人間は人獣の中では珍しい。それと同時に、劣る。
劣るから、補う。俺の場合は武術だった。
目を付けられたのは五年くらい前。俺が用心棒で貿易船を見張っていた時だった。人獣たちに、見下された目で依頼をされた。報酬金はわざと最小限で食事一回分ほど。ここで揉めたら面倒だと思った俺は、それで請け負った。
「君、人間?」
「……誰だ」
ゆっくりとまだらの尻尾を揺らして近づいてくる派手な服装の獣人の男。人獣は人間より体格が良い。好奇心に満ちた目で、俺に近づいてくる。
「君でしょ?用心棒って」
「用心棒だが……」
こいつも俺を馬鹿にしに来たんだろうな。これでちょうど十人目。いや、十匹目に近いか?
「俺、マサキっていうんだ。君は?」
「イチ」
素っ気なく返すと、目の前にそいつが立ちはだかった。
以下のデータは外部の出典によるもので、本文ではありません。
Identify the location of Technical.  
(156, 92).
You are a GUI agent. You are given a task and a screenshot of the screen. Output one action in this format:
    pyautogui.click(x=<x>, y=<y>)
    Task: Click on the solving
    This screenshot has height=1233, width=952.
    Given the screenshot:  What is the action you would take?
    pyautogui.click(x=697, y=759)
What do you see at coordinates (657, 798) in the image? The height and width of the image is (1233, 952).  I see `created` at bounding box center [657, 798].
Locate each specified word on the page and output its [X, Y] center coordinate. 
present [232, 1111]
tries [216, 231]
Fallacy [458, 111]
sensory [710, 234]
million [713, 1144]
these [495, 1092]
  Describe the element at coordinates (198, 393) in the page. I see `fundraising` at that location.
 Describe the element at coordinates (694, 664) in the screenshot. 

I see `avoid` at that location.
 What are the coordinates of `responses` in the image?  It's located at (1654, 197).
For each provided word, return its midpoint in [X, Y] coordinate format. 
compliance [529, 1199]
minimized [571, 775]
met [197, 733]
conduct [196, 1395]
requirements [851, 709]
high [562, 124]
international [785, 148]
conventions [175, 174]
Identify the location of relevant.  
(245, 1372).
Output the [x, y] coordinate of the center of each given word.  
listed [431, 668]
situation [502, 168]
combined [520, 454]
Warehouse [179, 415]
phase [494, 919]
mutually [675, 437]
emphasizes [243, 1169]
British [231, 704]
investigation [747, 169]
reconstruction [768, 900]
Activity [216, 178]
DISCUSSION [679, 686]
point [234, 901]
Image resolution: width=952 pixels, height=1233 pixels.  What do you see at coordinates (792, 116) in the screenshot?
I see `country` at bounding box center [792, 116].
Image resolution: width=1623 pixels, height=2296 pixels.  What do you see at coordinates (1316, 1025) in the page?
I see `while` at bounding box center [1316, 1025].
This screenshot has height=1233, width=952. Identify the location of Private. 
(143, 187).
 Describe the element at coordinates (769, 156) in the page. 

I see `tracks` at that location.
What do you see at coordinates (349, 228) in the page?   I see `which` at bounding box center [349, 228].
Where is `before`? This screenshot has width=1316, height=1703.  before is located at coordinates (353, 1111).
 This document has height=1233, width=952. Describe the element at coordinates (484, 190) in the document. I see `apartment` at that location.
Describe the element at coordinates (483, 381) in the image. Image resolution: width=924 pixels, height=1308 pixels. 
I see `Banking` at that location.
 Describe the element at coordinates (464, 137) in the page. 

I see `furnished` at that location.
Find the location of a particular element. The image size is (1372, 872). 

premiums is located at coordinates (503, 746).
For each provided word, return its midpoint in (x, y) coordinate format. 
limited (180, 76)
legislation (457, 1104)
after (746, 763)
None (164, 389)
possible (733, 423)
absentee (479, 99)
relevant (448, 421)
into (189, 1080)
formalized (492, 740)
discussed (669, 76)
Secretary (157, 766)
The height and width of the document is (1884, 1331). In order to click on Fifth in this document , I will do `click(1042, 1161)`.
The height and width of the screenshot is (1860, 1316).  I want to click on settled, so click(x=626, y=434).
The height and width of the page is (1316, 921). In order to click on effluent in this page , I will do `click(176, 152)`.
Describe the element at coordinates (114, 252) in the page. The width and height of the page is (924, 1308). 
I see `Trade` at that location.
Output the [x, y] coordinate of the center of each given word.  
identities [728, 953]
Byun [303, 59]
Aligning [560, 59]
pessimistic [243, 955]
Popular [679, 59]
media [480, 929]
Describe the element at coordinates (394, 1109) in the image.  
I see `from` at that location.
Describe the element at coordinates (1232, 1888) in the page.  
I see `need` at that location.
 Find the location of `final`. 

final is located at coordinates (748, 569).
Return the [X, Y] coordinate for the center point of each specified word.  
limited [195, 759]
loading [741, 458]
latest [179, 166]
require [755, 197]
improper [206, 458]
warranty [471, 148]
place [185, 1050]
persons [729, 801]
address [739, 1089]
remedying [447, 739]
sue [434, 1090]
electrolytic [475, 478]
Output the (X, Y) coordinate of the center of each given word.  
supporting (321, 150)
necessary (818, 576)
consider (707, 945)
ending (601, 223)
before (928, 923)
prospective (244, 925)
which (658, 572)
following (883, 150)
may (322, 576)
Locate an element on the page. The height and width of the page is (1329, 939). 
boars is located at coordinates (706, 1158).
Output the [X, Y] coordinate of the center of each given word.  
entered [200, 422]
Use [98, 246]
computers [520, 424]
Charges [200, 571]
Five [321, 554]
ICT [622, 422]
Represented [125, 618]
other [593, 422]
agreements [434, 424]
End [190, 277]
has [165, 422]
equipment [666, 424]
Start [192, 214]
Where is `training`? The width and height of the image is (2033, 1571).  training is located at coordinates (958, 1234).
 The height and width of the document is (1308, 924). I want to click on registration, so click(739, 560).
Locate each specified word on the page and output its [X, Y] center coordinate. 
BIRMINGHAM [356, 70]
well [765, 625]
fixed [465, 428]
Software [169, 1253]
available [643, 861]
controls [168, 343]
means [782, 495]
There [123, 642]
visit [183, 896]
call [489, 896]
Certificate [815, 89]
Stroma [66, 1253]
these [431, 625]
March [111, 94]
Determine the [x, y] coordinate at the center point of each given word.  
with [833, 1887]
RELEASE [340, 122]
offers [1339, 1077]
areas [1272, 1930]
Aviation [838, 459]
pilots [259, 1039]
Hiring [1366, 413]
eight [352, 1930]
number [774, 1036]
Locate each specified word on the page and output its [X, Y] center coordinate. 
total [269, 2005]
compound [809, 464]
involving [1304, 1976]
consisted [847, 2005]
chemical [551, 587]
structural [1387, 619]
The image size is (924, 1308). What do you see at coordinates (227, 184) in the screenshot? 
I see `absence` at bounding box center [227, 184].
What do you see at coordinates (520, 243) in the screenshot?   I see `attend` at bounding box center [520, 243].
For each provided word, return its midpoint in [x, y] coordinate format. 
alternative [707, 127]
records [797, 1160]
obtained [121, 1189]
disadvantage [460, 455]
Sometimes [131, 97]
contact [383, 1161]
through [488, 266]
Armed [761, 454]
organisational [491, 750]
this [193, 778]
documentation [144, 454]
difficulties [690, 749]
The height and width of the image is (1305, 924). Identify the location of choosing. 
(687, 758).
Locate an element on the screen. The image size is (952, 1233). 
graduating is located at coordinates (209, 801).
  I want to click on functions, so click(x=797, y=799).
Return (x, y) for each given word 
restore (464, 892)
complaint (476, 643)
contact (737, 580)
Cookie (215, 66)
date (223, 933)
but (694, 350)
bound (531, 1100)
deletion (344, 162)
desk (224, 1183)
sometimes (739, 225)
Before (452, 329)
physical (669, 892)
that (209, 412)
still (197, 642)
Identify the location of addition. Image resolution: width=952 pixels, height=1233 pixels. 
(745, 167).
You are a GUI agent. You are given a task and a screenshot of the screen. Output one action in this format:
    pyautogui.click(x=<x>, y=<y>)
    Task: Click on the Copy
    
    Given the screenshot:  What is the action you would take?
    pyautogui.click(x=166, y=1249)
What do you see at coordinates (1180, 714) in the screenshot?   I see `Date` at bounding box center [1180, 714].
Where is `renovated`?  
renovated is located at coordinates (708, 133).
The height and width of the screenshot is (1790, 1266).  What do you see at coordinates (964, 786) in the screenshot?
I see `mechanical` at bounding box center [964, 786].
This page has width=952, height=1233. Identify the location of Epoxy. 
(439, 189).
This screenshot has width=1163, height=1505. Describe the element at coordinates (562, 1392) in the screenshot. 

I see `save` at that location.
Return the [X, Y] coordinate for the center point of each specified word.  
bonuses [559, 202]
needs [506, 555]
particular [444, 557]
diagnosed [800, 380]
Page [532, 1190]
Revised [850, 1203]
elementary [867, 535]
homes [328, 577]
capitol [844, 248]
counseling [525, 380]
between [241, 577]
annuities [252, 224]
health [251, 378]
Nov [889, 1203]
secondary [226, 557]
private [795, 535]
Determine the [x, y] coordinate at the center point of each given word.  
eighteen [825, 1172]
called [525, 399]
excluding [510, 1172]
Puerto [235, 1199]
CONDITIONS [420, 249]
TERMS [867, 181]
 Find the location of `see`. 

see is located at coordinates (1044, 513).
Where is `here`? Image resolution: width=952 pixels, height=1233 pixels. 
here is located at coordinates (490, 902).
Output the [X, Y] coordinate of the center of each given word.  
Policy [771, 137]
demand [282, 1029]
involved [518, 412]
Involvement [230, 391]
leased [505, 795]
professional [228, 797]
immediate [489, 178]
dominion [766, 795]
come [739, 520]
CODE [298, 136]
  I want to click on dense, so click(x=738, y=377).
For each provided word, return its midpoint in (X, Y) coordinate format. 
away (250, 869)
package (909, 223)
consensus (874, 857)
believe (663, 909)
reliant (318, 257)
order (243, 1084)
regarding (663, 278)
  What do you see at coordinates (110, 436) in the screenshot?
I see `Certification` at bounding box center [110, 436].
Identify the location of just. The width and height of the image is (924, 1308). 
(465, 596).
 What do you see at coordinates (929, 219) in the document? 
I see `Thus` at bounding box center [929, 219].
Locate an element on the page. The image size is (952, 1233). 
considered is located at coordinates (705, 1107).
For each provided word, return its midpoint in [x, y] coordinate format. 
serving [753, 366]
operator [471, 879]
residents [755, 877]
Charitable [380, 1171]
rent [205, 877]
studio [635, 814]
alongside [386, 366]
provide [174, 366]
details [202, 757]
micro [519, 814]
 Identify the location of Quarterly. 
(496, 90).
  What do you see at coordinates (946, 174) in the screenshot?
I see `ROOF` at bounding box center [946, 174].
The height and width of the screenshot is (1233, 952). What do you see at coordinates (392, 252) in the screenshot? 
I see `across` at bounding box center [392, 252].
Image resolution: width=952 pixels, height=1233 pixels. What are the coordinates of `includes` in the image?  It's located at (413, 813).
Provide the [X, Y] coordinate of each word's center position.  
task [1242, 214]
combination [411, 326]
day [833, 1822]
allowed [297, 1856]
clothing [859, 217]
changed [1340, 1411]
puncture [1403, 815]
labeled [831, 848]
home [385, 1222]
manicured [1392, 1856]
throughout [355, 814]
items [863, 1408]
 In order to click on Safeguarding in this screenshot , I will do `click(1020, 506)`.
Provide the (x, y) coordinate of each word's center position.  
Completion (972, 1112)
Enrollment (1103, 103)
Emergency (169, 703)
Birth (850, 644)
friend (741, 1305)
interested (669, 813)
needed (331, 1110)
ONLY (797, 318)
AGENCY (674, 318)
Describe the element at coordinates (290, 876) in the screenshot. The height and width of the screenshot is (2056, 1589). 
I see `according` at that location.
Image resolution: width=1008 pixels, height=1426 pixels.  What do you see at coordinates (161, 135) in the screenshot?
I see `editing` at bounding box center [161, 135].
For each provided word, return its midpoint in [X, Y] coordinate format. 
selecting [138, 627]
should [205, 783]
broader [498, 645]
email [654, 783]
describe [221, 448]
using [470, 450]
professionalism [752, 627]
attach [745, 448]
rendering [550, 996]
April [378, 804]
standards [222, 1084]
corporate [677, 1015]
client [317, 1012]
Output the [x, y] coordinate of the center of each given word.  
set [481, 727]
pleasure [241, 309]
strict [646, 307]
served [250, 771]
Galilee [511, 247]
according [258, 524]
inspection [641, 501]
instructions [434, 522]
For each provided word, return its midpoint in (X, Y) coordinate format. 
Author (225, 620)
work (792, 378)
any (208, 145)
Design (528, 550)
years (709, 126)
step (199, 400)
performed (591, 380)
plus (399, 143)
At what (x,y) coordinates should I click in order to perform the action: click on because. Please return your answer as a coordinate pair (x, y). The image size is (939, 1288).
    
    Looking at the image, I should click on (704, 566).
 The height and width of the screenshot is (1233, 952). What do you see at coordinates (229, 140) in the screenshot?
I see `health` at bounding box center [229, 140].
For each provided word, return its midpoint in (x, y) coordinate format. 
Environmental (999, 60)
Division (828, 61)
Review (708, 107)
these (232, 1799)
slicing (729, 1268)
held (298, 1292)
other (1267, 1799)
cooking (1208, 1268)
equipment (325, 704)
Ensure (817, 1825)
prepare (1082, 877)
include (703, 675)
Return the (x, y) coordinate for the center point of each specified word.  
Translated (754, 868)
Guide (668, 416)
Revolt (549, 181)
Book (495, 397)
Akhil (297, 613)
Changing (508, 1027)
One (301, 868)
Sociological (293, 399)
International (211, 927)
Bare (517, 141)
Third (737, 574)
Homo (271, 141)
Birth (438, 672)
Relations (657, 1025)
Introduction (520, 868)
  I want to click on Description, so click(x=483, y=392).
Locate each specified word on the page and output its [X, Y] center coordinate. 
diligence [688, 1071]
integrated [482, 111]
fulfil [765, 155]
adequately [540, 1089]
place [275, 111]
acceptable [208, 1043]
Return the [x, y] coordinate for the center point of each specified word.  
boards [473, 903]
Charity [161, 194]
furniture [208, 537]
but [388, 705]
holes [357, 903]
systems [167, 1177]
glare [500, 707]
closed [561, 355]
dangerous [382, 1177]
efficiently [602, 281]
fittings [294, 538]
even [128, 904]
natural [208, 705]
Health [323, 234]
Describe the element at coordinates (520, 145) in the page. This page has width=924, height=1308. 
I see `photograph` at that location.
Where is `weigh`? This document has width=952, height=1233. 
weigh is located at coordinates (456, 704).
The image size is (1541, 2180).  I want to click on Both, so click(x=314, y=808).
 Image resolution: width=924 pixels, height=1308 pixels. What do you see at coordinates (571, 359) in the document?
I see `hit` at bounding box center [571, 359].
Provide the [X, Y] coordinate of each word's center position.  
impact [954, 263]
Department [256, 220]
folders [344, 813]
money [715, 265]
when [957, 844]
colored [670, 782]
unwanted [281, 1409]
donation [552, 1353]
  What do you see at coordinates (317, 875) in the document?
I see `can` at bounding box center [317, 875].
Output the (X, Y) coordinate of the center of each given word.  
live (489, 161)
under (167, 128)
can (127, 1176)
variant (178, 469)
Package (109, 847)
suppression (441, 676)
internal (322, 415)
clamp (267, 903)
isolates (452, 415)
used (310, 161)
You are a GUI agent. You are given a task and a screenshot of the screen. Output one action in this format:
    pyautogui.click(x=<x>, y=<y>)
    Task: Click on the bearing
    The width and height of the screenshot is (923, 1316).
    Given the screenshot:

視線のみ動かして、すぐに戻す。
「ふんふん……人間ってもっと、油臭いって聞いたんだけど……イチは美味しそうな匂いがする」
「は?」
「なんて言うのかな……雌の出すフェロモンとは違うんだけど、うーん……ちょっといい?」
首筋に顔を埋められ、身体を捩ろうにも力の強い獣人に抑えられている。一応雇い主だから、下手に動けない事をいいことに好き勝手匂いを嗅いでくる。
「うん、やっぱり美味しそうな匂い。ちょっと囓っていい?」
「ダメに決まってるだろ!」
「じゃあ、味見だけ」
ダメだと言おうとした口を塞がれる。目の前には、そいつの顔。ぬるりとしたものが口をこじ開けようとしていた。
「ひぁっ!?」
「そんな声出るんだ」
脇腹に手を這わされ、思わず出た声を笑われる。睨み返すも巫山戯たように手を上げただけ。
「んー、もっと味見したいけど、そろそろ戻らないとミツルギに怒られるから」
「さっさと、戻れ」
「うん。あ、夜空いてる?食事に誘って良い?迎えに来るね!」
一方的に喋ったそいつは、さっさと帰って行った。